Sam aus dem Saloon ist da. Ihm sind schon die Augen aus dem Kopf gefallen als er Jess als Brautvater gesehen hat und erwartet jetzt einen Eklat. Aber nichts passiert. Jess sitzt ruhig da und verfolgt das Geschehen.

Der Reverend spricht würdevoll:
"Kraft meines Amtes erkläre ich euch zu Mann und Frau."

Hetty und Frank gucken sich verliebt an. Jess flüstert seinem Vater zu:
"Du darfst deine Braut jetzt küssen."

Frank lässt sich das nicht zweimal sagen und küsst Hetty lange und liebevoll. Jetzt hält Jess nichts mehr auf der Kirchenbank. Er springt auf und ruft:
"Halleluja, es ist vollbracht!"

Laura guckt ihn strafend an und flüstert:
"Jess, warst du schon heimlich an der Bowle? Das Essen ist draußen aufgebaut."

Jess verneint:
"Das würde ich doch nie machen. Aber eine gute Idee, jetzt gehen wir zum inoffiziellen Teil über."

Die kleine Sammy streut begeistert Blümchen aus ihrem Korb und das Brautpaar verlässt die Kirche untergehakt. Hetty wirft ihren Brautstrauß in die Menge. Der Sheriff Roy fängt ihn auf. Jess lacht:
"Yeah, dann feiern wir wohl bald wieder Hochzeit. Wer ist denn die Glückliche Roy?"

Roy guckt, versteht endlich und wirft den Strauß wieder in die Menge:
"Bin ich die Blumen noch früh genug losgeworden? Hoffentlich!"

Alle gehen zum Restaurant, essen und trinken und sind fröhlich. Hetty und Frank haben eine schöne Hochzeitsfeier. Jess löst die Schleife um seinen Hemdkragen und öffnet den ersten Knopf:
"Weg mit dem Kälberstrick! Jetzt kann ich wieder Luft bekommen."

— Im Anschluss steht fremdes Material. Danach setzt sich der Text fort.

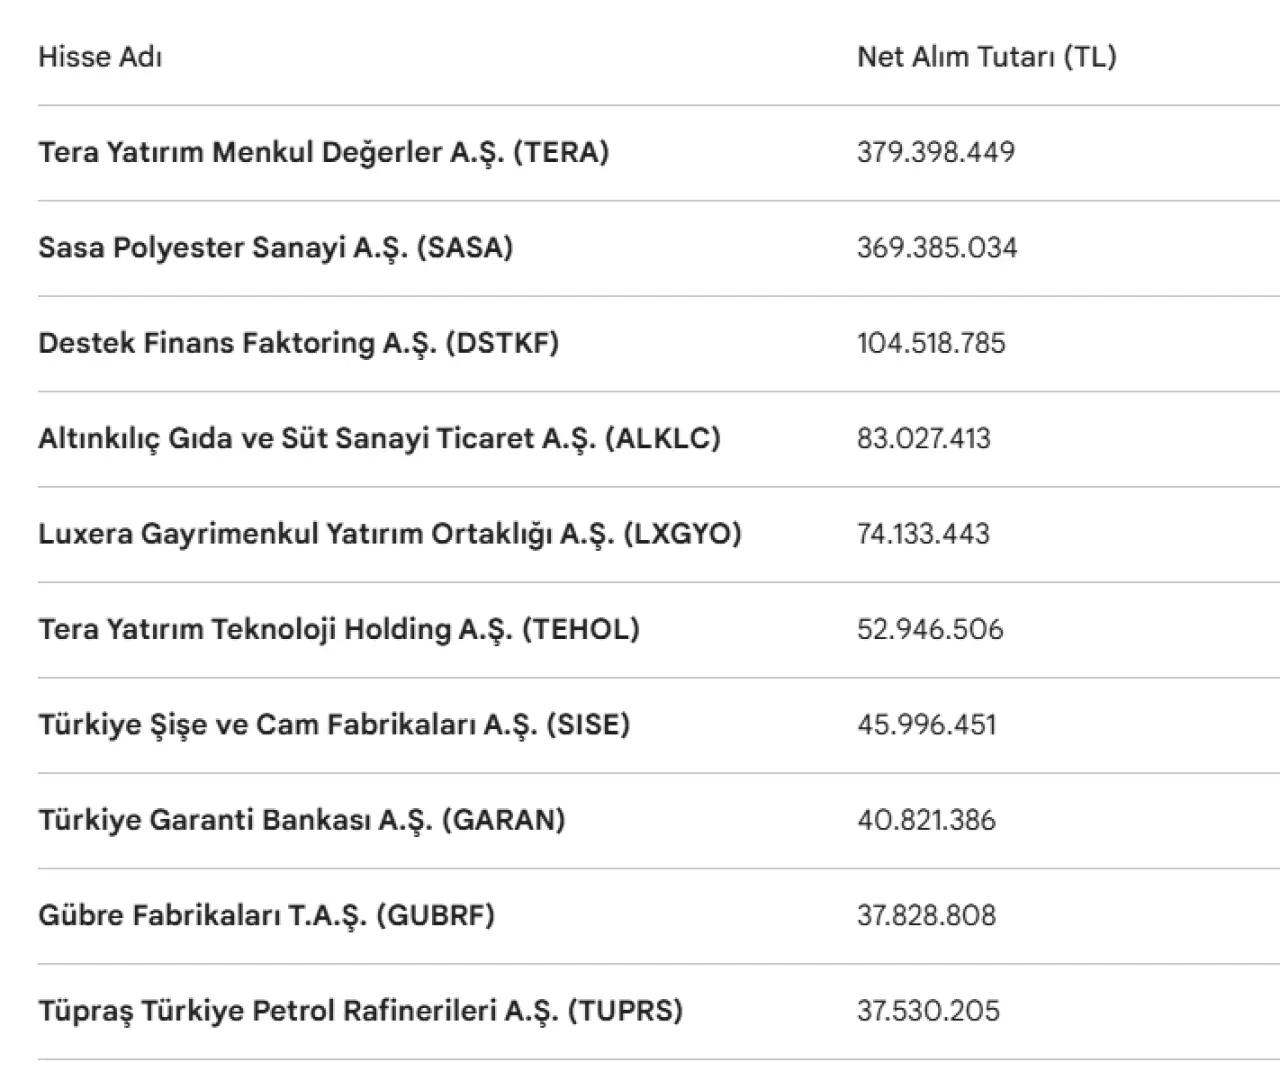Viewport: 1280px width, 1080px height.
Task: Click the 74.133.443 amount for LXGYO
Action: point(923,533)
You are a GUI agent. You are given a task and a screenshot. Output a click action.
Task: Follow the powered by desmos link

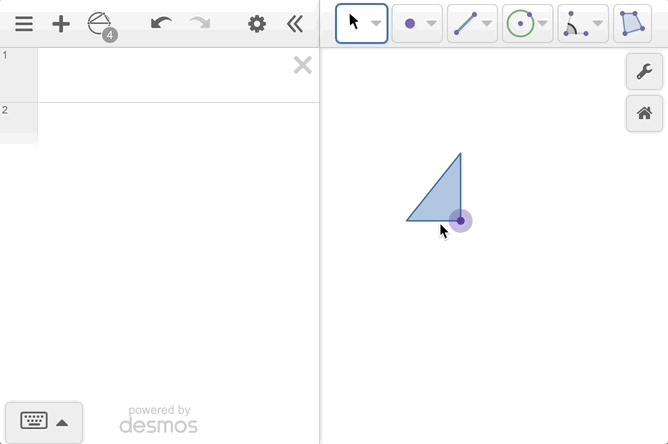pyautogui.click(x=158, y=420)
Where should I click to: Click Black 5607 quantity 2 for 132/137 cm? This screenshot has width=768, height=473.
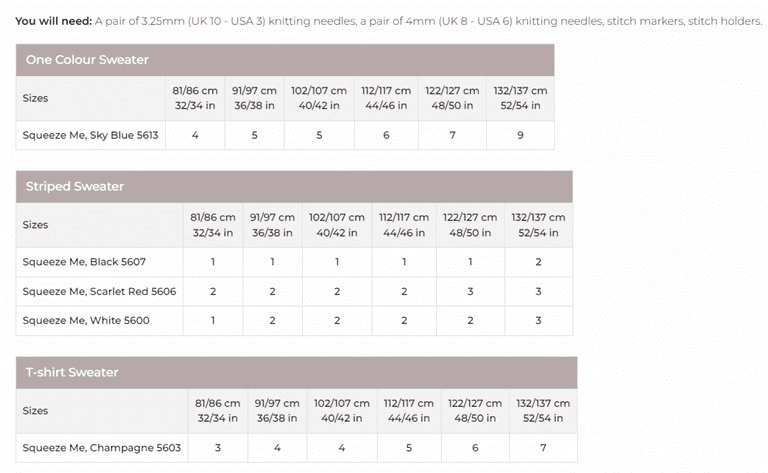(538, 262)
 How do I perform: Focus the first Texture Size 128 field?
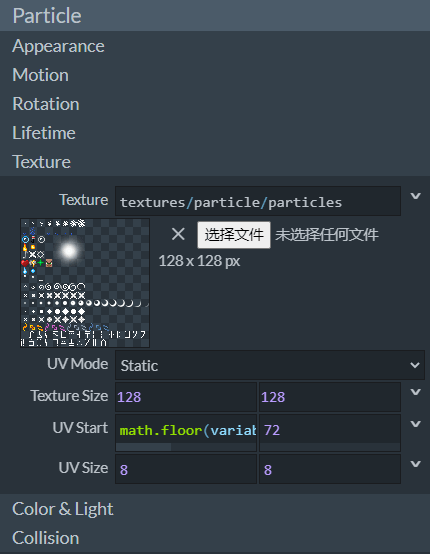[186, 397]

Er knüllt die Samtschleife zusammen und steckt sie in die Tasche seines Jackets.

Laura ruft entsetzt:
"Guck dir diesen Kerl an Hetty! Und dafür bügele ich die Schleife so lange!"

Jess kann wegen seiner Einschränkung nicht mit dem Tanzen mithalten, aber Laura findet andere gute Tänzer. Als alle in einer Pause am Tisch sitzen fragt Frank:
"Jess, warum hat es so lange gedauert bis du mit Hetty in der Kirche warst?"

Hetty will etwas sagen, aber Jess schnappt sie ehe sie etwas sagen kann mit den Worten:
"Der nächste langsame Tanz gehört mir als Brautvater. Dad, mein Bein wollte nicht so wie mein Kopf wollte. Ich hatte einen heftigen Krampf im Oberschenkel, das hat alles verzögert."

Dann zieht Jess mit Hetty ab auf die Tanzfläche. Beim langsamen Tanz meint er zu Hetty:
"Dad kann alles fragen, aber er muss nicht alles wissen. Das würde ihn nur verletzen und muss nicht sein. Das vergessen wir wie die Tat von Tatanka, der mir nur helfen wollte."

Hetty blickt Jess liebevoll an:
"Das vergesse ich dir nie. Ich weiß selbst nicht was mit mir los war. Du warst ein großartiger Brautvater und bist ein guter Stiefsohn für mich."

Die mit Hetty erweiterte Familie Harper feiert noch fröhlich mit ihren Freunden bis tief in die Nacht hinein ehe es wieder zurück auf die Ranch geht. Am nächsten Tag ist der Alltag wieder eingekehrt.

 
 
Hetty und Frank genießen ihre Zweisamkeit nach einer Diskussion wie man sich so selbstsicher wie Jess in zwei Kulturen bewegen kann.